◆ **Data for this exercise**:
=== Begin Enclosure ===

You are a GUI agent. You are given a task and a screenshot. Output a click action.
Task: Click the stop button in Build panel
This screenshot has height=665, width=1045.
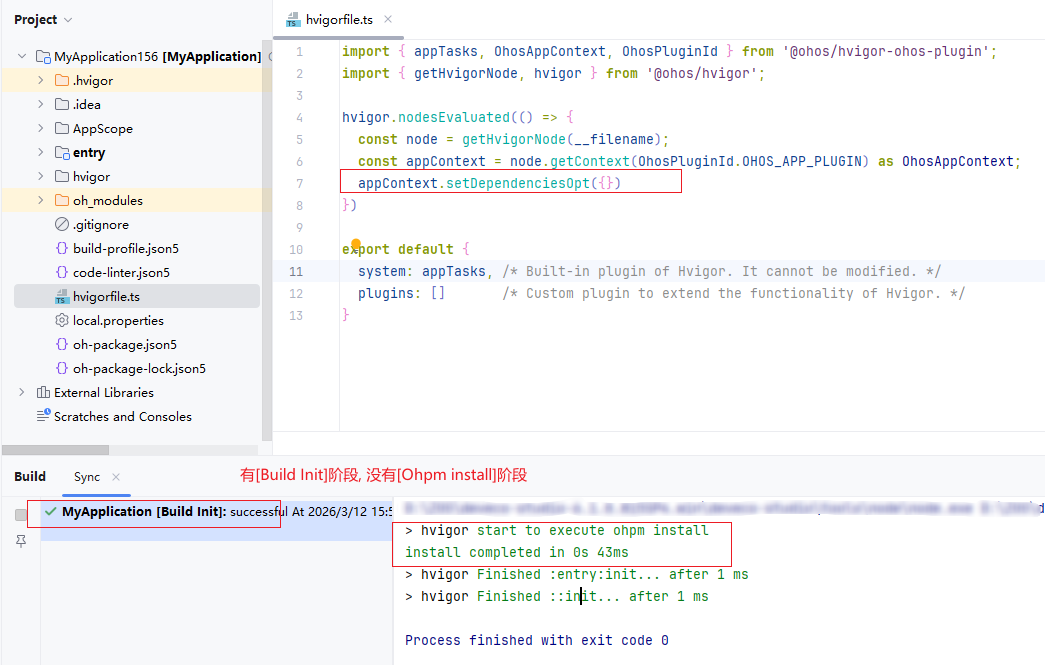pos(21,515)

=== End Enclosure ===
=== Begin Enclosure ===

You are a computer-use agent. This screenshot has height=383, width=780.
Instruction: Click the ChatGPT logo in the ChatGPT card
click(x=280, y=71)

=== End Enclosure ===

◆ **Requirement**: Each line in the material with "agent" in it must be reported.

◆ **Reply to the task**:
You are a GUI agent. You are given a task and a screenshot. Output a click action.
You are a computer-use agent. This screenshot has height=383, width=780.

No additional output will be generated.